Matt Holman, Ph.D., Director of the FDA’s Center for Tobacco Products’ (CTP) Office of Science, has over 17 years of experience working as a regulatory scientist, getting his start at FDA in the Center for Drug Evaluation and Research (CDER). Holman—a biochemist—helped to oversee the regulation of a wide range of over-the-counter products while at CDER, and in his last position as Deputy Director of the Division of Nonprescription Regulation Development, his policy decisions affected half of the over-the-counter drugs the division regulated at the time. Holman came to CTP to contribute to the improvement of public health and reduction of the death and disease associated with tobacco use. During Holman’s first six years at CTP, he headed the Division of Product Science, focusing on chemical, engineering, and microbiology aspects of tobacco products and use. His time spent in this role led him to become interested in doing even more to contribute to protecting public health through tobacco regulation. In 2017, Holman became the director of CTP’s Office of Science. In this Q&A, Holman speaks to the future of tobacco regulatory science as it evolves with the technology and introduction of new and novel tobacco products.
Q: What would people be surprised to know about the Office of Science at the Center for Tobacco Products (CTP)?
A: I think a lot of people would be surprised about the degree of diversity we have among our staff, and not just in regards to gender, race, and so on. Our staff has a broad range of diversity in terms of their expertise and educational backgrounds.
We have staff from all sectors of the workforce—government, private, academia, and nonprofit. It’s a strength we have tried to build upon and it has resulted in an organization well positioned to make important regulatory decisions.
Another thing that may surprise people is the level of commitment to our public health mission. Our staff, across the board, are here because they feel so strongly about that mission, and consequently, work extremely hard, day in and day out, to conduct the work that we're responsible for in the Office of Science. At the end of the day, they want to have a significant, positive impact on public health.

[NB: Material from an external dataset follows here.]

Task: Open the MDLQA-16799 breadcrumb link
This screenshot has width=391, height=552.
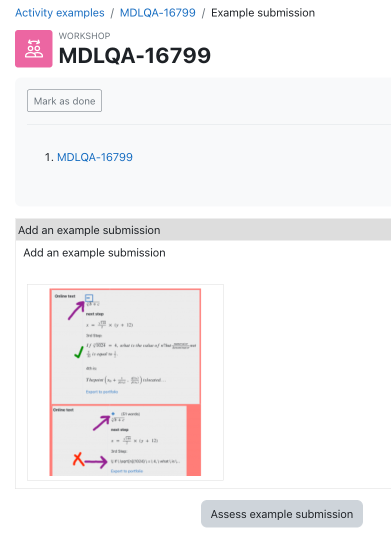Action: coord(158,13)
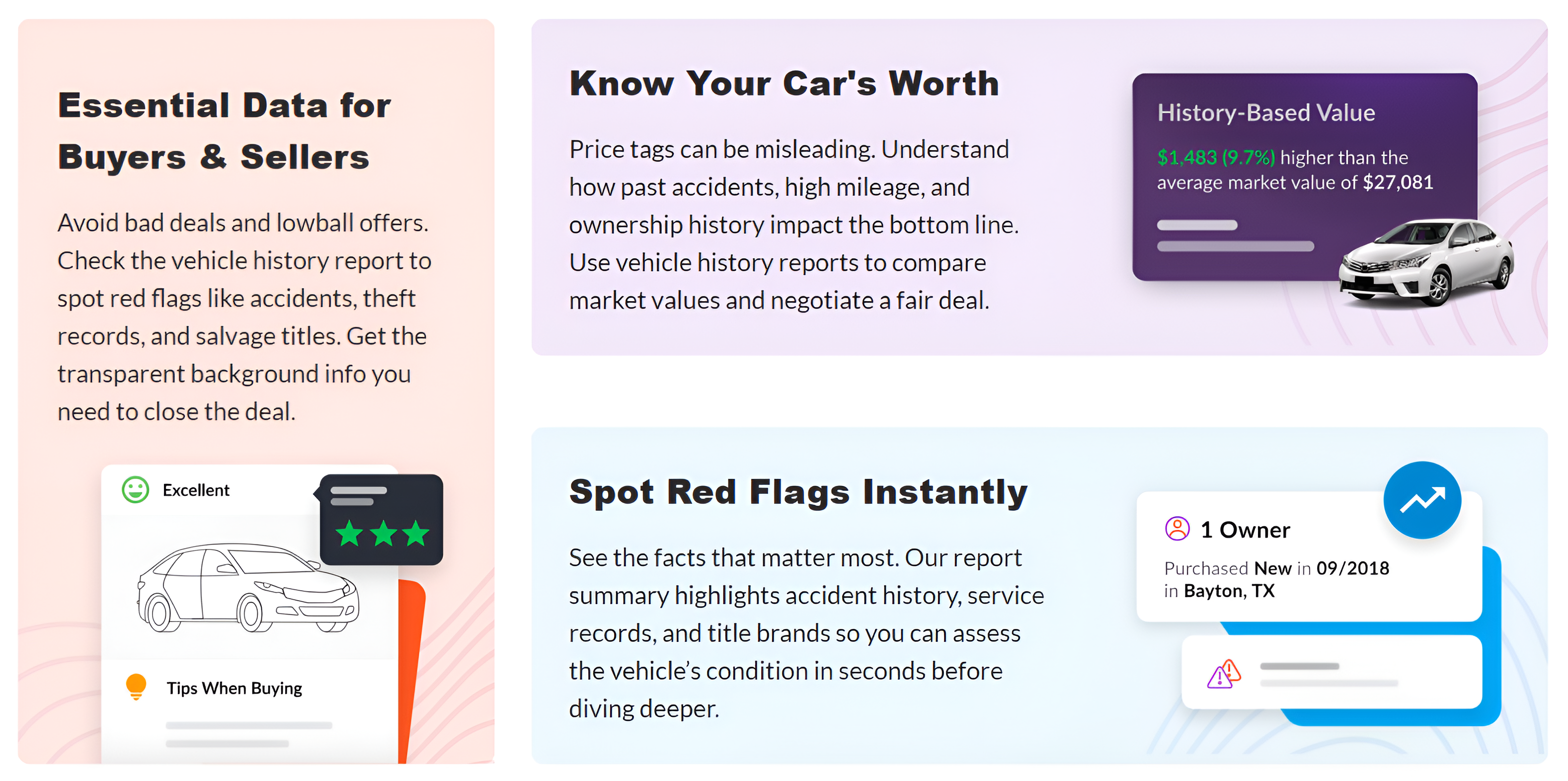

Q: What is the biggest challenge facing your organization today?
A: I would say the rapidly evolving marketplace. The marketplace today looks very different than it did nine and a half years ago at the inception of CTP, and it continues to evolve. I expect that in a year from now it will look even more different. It’s a challenge to keep pace with a marketplace that has not only a diversity of products, but also multiple impacted populations. For example, at a high level, there are users and nonusers of tobacco products. It’s important that we understand how both groups, each with their own population subsets, perceive the products we regulate and how changes in the marketplace might impact their perceptions and behavior going forward.
To tackle this challenge, I’m looking to get more real-time data from the field, the lab, and from peer-reviewed manuscripts. If we are to keep pace with such an evolving marketplace, we constantly need fresh data on a variety of products in different subpopulations within the United States. Data is key.

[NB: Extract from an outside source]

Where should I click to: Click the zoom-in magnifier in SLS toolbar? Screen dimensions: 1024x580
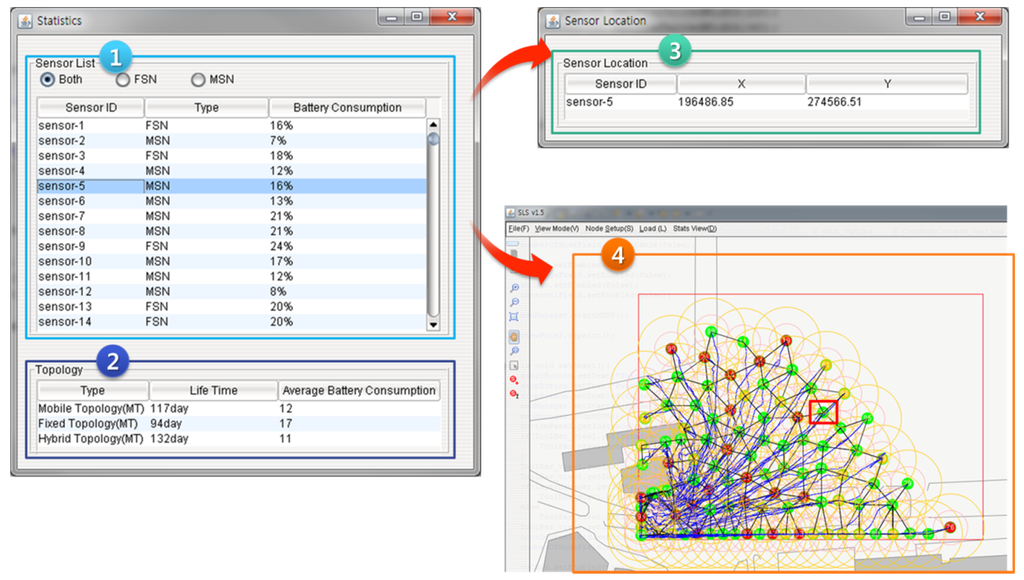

Q: What expected or emerging regulatory science innovation do you believe will have an impact on our understanding of tobacco going forward?
A: This relates to what I was just speaking about. In recent years, many have spoken about “big data,” which is this notion that solid research can come from our ability to collect large volumes of data in real time. The challenge is finding the tools to rapidly conduct surveillance and to quickly analyze the harvested data. I think as these solutions evolve, they will have a tremendous impact on our ability to effectively regulate such a diverse and varied marketplace.

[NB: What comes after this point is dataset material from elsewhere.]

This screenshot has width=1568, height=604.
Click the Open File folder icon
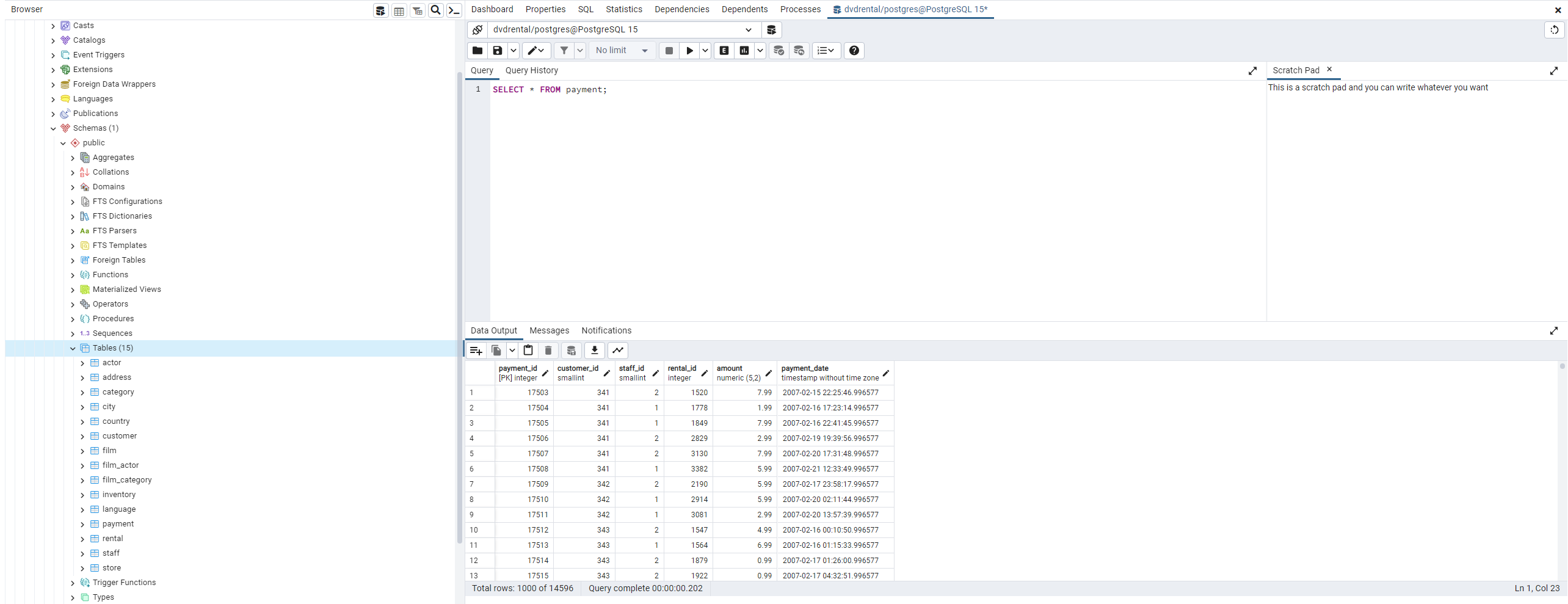tap(477, 51)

Q: Can you share a little bit of your background? How did you get into tobacco control work?
A: I have been at FDA for 17 years. I started with a bachelor's in chemistry before going to grad school, where I earned a Ph.D. in biochemistry. After that, I did a postdoc at the National Cancer Institute in cellular molecular biology. Both my Ph.D. and my postdoc research focused on cancer.
Coming to FDA made sense to me because, even as an undergrad, I knew I wanted a career in which I could contribute to society by helping to address serious health issues. Once I finished my schooling, I became intrigued and interested in using science and data to inform health policy.
I started at the Center for Drug Evaluation and Research (CDER) and worked on over-the-counter (OTC) products. I chose that area because it affects the entire US population. There is virtually no one in the United States who does not use OTC drugs at different points in their lives. I saw this as an area where I could have a big impact, especially because I was overseeing a large portfolio of drugs in many different therapeutic areas.
However, shortly after CTP was formed, I realized its mission aligned with my own. The work they were undertaking would rely on regulatory science to help form solid policy – which I had been doing at CDER– and it also would have a tremendous impact on public health, keeping in mind that smoking and tobacco use cause the most preventable deaths in the United States.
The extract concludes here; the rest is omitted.